• **Your instructions**:
When you reach the line with "You are a computer-use" in the listing below, transcribe it and each line after it up to and including the line with "Instruction: Go back", exactly and with nothing else.

• **Data section**:
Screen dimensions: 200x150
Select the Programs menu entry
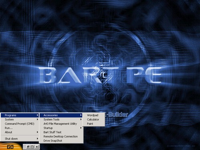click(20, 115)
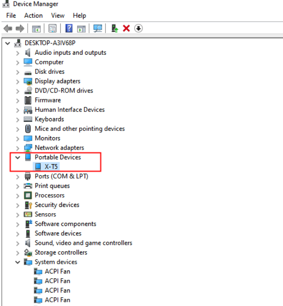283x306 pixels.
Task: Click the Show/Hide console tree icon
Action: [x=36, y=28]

---

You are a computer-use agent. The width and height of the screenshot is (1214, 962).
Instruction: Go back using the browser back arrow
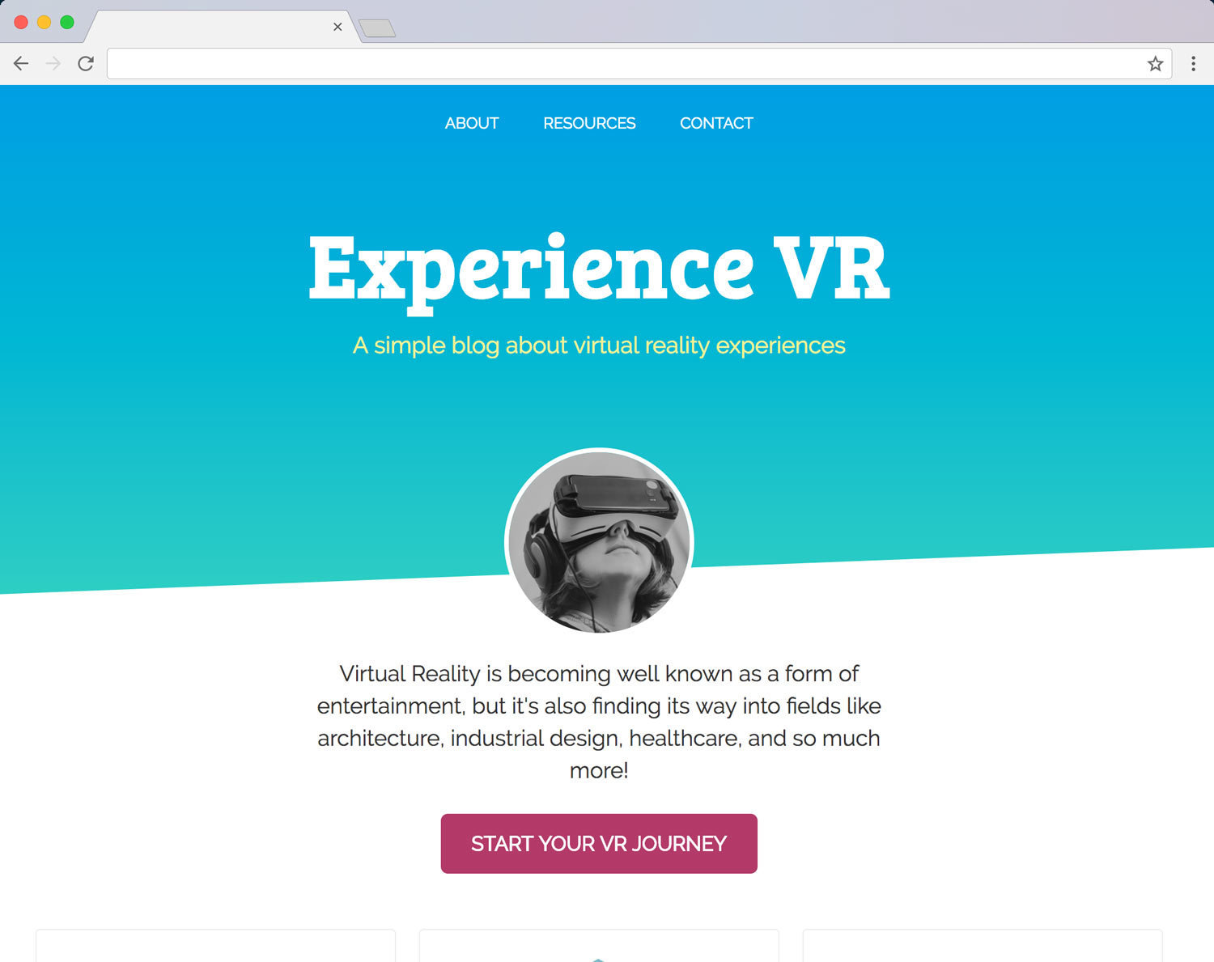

==

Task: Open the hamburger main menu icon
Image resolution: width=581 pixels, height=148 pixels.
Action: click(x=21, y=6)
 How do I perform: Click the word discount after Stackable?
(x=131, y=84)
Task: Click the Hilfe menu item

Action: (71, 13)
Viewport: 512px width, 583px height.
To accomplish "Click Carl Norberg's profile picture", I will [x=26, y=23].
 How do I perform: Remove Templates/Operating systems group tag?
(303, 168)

• **Result of the exercise**:
You are a computer-use agent. The width and height of the screenshot is (1214, 962).
Instruction: Go back using the browser back arrow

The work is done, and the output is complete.